**TEXT BLOCK**
>> start

Hey all. I am currently PTing between 169-171. Over half my wrong answers come from RC, which I have admittedly done very, very little practice with. I usually go -5 to -7. Has anyone found success with the memory method?

My tactic has always been to read the passage deeply for 3-4 minutes, highlighting and notating the crap out of it, and doing the questions quickly. I am unwilling to change this tactic at the moment because I am taking my first LSAT in January.

Comments

  • Cant Get RightCant Get Right Yearly + Live Member Sage 🍌 7Sage Tutor
    27821 karma

    I like your general time management strategy of spending time to read the passage deeply and then being aggressive in the Q&A's. That is correct.

    I don't particularly like what you're specifically doing with that time as far as all the highlighting and notating. Highlighting and notating is a great exercise. It can really help you develop a lot of sensitivity to the things you need to be aware of. It can even be a good strategy up until about when folks start breaking into the low 160's. From there, it's really hard to 160 your way into the 170's.

    I get that you don't want to shake things up so close to test date. That is normally the correct outlook, and may very well be correct in your case. But the answer to your question on how to improve from -5 to -7 has to start with dropping the strategy that tends to max out right at about the -5 range. RC stretches our bandwidth so thin already. Most of us just don't have the chops to be able to do everything we'd ideally like to do in RC. You've got to prioritize. And highlighting and notating take up too much of our mental bandwidth for too little in return. We lose the nuance of the bigger picture with all that, and so much of the section is concerned with that.

    So I'd recommend just giving it a try. Just as an exercise, untether yourself from all the markings. Read without a pencil and without the highlighter. No marks allowed. Period. And just relax and focus on just reading the passage. Make sure you're getting it, stop and do the work any time you need to figure something out, but just cut out all of the "LSAT'ing" stuff (written, highlit, or in-you-head equivalents) and just read like a literate adult with strong language skills. (If you're breaking 170's with -5/-7 RC, you're clearly doing plenty fine on LR for me to infer strong language skills.)

    Just see how it goes. The great thing about exercises is that your objective usually isn't to hit any particular score. Here, the objective is to give it a good-enough effort so that you can be confident the score will be a reasonable indicator of how well this works. So just do it and let whatever happens with the score happen. If you crash and burn, that's actually really great because you know for sure not to work on this before Jan test. If you go -0 on four sections in a row, probably a good indication of what you need to do. Collect the data and do what it says.

  • Thanks so much for your comment! I will give that a try.

  • mesposito886mesposito886 Member
    254 karma

    Agreed with the comment above about easing up on notations. From someone who used to heavily markup the passage, I think it causes more clutter and redirects your attention to too many places, especially when you're trying to get to a specific part of the passage.

>> end

**SOURCE DATA**
>> start

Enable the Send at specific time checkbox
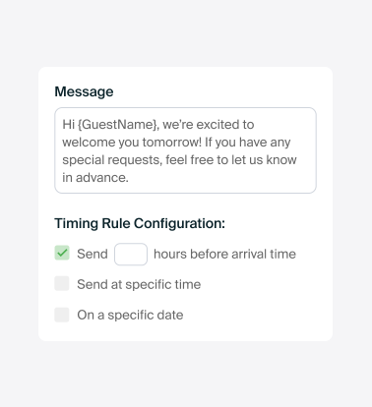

>> end

**THE TASKS**
a – According to the LSAT forum thread, when is the original poster taking a first LSAT?
b – Print the part of the LSAT forum thread that opens with the words containing "I like your" and closes with "into the 170's.".
The data play no part in these tasks.

**RESULTS OF THE EXERCISE**
a – In January.

b –
I like your general time management strategy of spending time to read the passage deeply and then being aggressive in the Q&A's. That is correct.

    I don't particularly like what you're specifically doing with that time as far as all the highlighting and notating. Highlighting and notating is a great exercise. It can really help you develop a lot of sensitivity to the things you need to be aware of. It can even be a good strategy up until about when folks start breaking into the low 160's. From there, it's really hard to 160 your way into the 170's.